What the task asks: Copy the records below, replacing each "GUI agent" with "desktop agent" and keeping everything else the same.

Data records:
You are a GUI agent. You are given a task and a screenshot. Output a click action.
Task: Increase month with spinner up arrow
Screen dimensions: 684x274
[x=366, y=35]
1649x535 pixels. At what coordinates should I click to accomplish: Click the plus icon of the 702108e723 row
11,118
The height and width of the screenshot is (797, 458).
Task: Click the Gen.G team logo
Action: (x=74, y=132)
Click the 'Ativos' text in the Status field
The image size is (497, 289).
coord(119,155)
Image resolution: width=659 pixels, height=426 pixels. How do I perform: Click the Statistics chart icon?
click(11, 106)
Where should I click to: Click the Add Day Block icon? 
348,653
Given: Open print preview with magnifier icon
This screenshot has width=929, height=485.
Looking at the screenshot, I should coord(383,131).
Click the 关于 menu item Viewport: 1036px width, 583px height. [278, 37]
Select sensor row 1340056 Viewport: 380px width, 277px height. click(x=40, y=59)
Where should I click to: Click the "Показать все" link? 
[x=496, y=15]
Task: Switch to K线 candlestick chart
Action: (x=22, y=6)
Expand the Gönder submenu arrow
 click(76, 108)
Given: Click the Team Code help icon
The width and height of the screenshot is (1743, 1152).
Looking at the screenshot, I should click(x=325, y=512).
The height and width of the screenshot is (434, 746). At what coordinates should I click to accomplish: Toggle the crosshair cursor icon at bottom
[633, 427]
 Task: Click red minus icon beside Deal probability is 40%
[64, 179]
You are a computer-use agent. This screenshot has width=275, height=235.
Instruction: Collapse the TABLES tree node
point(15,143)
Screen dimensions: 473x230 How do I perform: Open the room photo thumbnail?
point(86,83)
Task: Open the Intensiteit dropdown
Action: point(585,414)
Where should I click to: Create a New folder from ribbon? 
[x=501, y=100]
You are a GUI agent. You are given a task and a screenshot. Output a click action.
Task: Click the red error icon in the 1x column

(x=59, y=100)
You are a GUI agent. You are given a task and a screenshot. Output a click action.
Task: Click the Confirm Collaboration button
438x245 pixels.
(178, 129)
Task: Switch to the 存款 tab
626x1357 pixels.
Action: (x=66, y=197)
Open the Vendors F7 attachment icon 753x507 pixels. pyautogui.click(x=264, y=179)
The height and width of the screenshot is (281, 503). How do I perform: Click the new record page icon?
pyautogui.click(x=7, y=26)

Reply to the exercise:
You are a desktop agent. You are given a task and a screenshot. Output a click action.
Task: Increase month with spinner up arrow
Screen dimensions: 684x274
[x=366, y=35]
1649x535 pixels. At what coordinates should I click to accomplish: Click the plus icon of the 702108e723 row
11,118
The height and width of the screenshot is (797, 458).
Task: Click the Gen.G team logo
Action: (x=74, y=132)
Click the 'Ativos' text in the Status field
The image size is (497, 289).
coord(119,155)
Image resolution: width=659 pixels, height=426 pixels. How do I perform: Click the Statistics chart icon?
click(11, 106)
Where should I click to: Click the Add Day Block icon? 
348,653
Given: Open print preview with magnifier icon
This screenshot has width=929, height=485.
Looking at the screenshot, I should coord(383,131).
Click the 关于 menu item Viewport: 1036px width, 583px height. [278, 37]
Select sensor row 1340056 Viewport: 380px width, 277px height. click(x=40, y=59)
Where should I click to: Click the "Показать все" link? 
[x=496, y=15]
Task: Switch to K线 candlestick chart
Action: (x=22, y=6)
Expand the Gönder submenu arrow
 click(76, 108)
Given: Click the Team Code help icon
The width and height of the screenshot is (1743, 1152).
Looking at the screenshot, I should click(x=325, y=512).
The height and width of the screenshot is (434, 746). At what coordinates should I click to accomplish: Toggle the crosshair cursor icon at bottom
[633, 427]
 Task: Click red minus icon beside Deal probability is 40%
[64, 179]
You are a computer-use agent. This screenshot has width=275, height=235.
Instruction: Collapse the TABLES tree node
point(15,143)
Screen dimensions: 473x230 How do I perform: Open the room photo thumbnail?
point(86,83)
Task: Open the Intensiteit dropdown
Action: point(585,414)
Where should I click to: Create a New folder from ribbon? 
[x=501, y=100]
You are a desktop agent. You are given a task and a screenshot. Output a click action.
Task: Click the red error icon in the 1x column

(x=59, y=100)
You are a desktop agent. You are given a task and a screenshot. Output a click action.
Task: Click the Confirm Collaboration button
438x245 pixels.
(178, 129)
Task: Switch to the 存款 tab
626x1357 pixels.
Action: (x=66, y=197)
Open the Vendors F7 attachment icon 753x507 pixels. pyautogui.click(x=264, y=179)
The height and width of the screenshot is (281, 503). How do I perform: Click the new record page icon?
pyautogui.click(x=7, y=26)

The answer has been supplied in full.